WASHINGTON — American history shared and experienced in national parks will be enriched by a new program, the National Park Service Mellon Humanities Fellows, thanks to a nearly $1 million grant from The Andrew W. Mellon Foundation to the National Park Foundation’s Centennial Campaign for America’s National Parks, which will fund three scholars to enhance storytelling of labor, civil rights and equality history. To date, this comprehensive fundraising campaign to strengthen and enhance the future of America’s treasured national parks has raised $457 million in private donations from individuals, foundations and corporations.

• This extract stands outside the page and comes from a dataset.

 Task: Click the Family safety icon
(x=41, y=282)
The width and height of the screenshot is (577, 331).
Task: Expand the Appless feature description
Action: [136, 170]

“Strong private support is key to expanding the power of parks as living classrooms, for all ages,” said Will Shafroth, president of the National Park Foundation. “We are grateful for The Andrew W. Mellon Foundation’s generous grant to help advance the National Park Service’s educational mission while providing career development for emerging scholars in the public humanities.”

“We hope that by applying their university scholarship and working strategically with the national parks, postdoctoral fellows in this program will engage visitors in the challenging work of drawing personal and civic meaning from the nation’s historical landscapes and buildings,” said Mariët Westermann, executive vice president at the Mellon Foundation.

In partnership with the National Park Foundation and three academic institutions – the University of Washington, the University of Mississippi, and Morgan State University – the National Park Service will launch this postdoctoral fellowship program to support national parks with scholarship related to labor history and productivity, the legacy of the civil rights movement, and gender and sexuality equality. Each fellow will collaborate with a faculty mentor from one of the partner academic institutions who has expertise in the assigned public humanities field.

“I believe the National Park Service Mellon Humanities Fellows program has great potential to enrich scholarship in the important field of labor studies to share with the American public,” said James N. Gregory, professor in the department of history at the University of Washington. Dr. Gregory will serve as the faculty mentor for the Postdoctoral Fellowship in the History of Labor and Productivity.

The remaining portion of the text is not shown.